- [YOUR OBJECTIVE]: Output exactly the lines below, starting with the line that has "The width and" and going on through the line that has "Open the Network panel dropdown arrow icon", both included, and no other lines.

- [RECORDED INFORMATION]:
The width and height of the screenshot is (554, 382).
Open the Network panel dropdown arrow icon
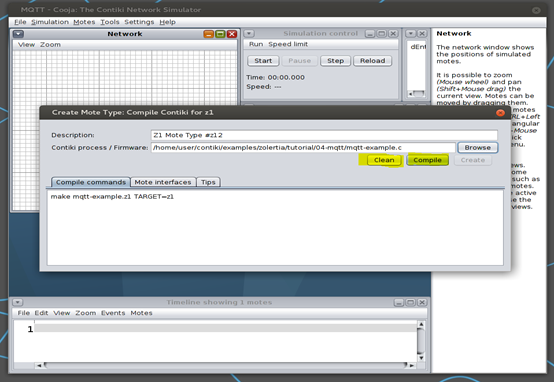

...

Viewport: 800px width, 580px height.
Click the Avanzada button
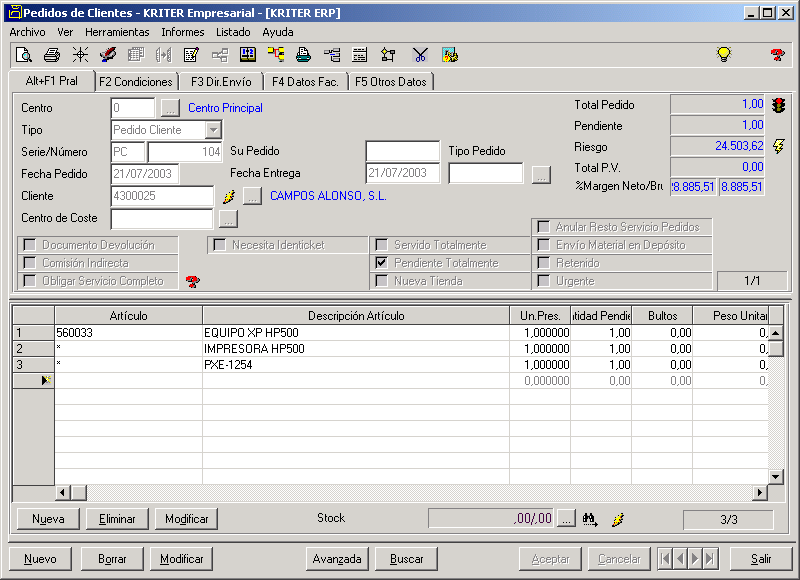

...

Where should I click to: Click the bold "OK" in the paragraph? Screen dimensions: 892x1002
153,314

- [EXERCISE RESPONSE]:
The width and height of the screenshot is (554, 382).
Open the Network panel dropdown arrow icon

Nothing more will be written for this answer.